武田伊左さんが、猩々がお酒をついでいる場面、盃を持つ場面、お酒に酔っている場面、最後は酔って寝込んでしまった場面を、わかりやすく場面ごとに区切って、扇を使い舞の所作を実演しながら解説します。
そして武田伊左さんが朗々とした声で謡い、武田孝史さんが先ほどの場面を通して舞ってくださいました。事前の解説があったので、流れるような舞の動きのなかに、それぞれの場面をすぐに見つけることができました。
さらに、能「放下僧」から仕舞「小歌」が披露されました。「放下僧」は、兄弟が果たす“仇討ち”がテーマの能です。兄弟は当時流行の大道芸の一つ「放下」を謡い舞う僧に扮して素性を隠し、芸能や禅問答にも通じた敵を前に、芸尽くしで油断させて本懐を遂げる、その芸尽くしの場面の一つが仕舞「小歌」です。
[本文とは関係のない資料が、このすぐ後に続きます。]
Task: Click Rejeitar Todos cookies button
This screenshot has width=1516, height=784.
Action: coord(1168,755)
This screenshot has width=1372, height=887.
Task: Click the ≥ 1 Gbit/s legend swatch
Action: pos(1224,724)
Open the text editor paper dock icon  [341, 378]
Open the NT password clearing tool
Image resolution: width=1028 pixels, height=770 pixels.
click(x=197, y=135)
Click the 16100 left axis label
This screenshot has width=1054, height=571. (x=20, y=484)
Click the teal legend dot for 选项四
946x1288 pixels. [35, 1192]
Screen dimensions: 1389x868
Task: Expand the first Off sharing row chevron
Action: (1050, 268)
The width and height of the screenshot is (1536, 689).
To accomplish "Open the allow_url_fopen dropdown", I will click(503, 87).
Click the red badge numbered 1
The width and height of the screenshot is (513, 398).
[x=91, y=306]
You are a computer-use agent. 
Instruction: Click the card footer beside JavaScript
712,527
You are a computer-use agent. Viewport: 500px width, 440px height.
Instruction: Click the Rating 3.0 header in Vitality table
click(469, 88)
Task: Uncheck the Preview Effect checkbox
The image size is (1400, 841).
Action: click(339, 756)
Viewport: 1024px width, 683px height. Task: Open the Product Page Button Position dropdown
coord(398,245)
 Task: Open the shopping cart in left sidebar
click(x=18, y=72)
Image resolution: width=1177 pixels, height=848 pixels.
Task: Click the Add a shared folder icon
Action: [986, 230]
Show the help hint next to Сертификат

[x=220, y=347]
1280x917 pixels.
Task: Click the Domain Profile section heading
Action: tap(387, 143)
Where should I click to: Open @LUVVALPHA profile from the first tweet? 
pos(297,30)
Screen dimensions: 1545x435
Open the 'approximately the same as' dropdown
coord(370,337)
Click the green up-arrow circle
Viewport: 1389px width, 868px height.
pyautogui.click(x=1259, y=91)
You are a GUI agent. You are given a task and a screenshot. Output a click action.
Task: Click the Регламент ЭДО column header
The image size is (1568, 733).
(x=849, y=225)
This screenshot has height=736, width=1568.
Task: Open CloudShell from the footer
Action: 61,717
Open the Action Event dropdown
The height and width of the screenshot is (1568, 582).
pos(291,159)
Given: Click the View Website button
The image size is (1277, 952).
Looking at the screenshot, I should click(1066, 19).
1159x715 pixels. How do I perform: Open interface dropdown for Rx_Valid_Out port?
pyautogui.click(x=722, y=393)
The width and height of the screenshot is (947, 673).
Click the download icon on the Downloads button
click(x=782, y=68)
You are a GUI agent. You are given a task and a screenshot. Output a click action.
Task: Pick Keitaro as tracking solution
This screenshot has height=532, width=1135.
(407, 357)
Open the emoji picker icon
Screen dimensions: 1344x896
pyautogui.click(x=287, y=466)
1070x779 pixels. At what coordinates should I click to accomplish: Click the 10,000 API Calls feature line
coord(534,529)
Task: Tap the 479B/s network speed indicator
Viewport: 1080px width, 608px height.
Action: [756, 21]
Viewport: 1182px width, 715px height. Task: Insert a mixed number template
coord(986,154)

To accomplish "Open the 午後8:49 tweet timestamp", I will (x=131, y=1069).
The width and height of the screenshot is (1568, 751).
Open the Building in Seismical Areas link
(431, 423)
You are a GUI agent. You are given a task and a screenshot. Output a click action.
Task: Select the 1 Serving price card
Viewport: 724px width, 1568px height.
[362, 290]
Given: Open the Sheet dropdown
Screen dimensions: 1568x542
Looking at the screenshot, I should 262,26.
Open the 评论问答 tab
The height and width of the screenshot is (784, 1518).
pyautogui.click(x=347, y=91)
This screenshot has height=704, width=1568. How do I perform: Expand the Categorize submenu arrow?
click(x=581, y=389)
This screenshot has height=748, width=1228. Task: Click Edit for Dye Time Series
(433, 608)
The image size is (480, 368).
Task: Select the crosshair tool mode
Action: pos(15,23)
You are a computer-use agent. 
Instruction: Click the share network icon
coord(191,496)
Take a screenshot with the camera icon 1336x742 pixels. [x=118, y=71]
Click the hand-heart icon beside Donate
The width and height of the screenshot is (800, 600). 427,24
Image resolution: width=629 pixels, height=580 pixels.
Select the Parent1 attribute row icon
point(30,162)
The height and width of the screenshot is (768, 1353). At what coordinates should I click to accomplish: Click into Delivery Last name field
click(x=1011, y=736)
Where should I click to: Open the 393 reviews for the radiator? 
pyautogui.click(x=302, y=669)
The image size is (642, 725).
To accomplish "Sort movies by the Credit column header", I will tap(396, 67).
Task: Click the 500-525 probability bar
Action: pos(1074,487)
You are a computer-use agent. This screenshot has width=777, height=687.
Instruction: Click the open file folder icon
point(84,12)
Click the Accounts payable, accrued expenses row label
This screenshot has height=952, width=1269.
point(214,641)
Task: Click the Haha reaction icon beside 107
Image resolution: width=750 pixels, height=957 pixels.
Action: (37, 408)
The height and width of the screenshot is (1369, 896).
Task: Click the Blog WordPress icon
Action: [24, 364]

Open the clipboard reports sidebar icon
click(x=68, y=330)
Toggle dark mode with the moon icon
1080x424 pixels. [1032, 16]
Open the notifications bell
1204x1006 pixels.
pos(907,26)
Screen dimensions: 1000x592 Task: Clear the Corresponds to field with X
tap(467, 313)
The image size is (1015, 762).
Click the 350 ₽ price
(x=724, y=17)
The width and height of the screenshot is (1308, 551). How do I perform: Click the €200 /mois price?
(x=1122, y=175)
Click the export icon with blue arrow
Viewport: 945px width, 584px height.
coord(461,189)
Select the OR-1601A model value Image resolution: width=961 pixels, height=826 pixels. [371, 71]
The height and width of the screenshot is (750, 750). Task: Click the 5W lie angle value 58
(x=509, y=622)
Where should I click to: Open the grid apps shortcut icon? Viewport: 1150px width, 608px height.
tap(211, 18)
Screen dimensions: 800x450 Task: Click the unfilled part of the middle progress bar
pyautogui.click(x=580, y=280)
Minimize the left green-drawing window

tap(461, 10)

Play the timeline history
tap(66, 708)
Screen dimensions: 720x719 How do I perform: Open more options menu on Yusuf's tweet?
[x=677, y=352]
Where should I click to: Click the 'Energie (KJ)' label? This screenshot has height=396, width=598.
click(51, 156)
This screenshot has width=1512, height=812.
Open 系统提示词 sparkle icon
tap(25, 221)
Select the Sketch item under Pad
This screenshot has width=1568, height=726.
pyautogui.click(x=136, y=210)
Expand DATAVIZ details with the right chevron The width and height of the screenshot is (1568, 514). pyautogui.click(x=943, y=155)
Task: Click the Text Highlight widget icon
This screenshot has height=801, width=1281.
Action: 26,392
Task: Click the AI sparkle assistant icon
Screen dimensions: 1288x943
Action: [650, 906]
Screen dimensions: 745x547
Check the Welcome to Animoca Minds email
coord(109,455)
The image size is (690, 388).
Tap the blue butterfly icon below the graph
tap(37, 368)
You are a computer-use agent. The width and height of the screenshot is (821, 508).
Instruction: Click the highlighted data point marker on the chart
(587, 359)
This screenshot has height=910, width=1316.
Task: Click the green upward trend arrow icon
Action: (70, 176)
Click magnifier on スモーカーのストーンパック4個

祇園、清水、嵯峨野などの地名が散りばめられ、水や風になびく柳の風情を謡って都の春を謳歌する、この作品が書かれた当時流行していた小歌。その舞のなかで車を牽く牛を描写する場面が出てきます。 “車を牽く牛”はどんな風に表現されるのかと思っていましたら、なるほど! 扇で角を表し、絶妙な角度で見事な“車を牽く牛”がそこに立ち現れました。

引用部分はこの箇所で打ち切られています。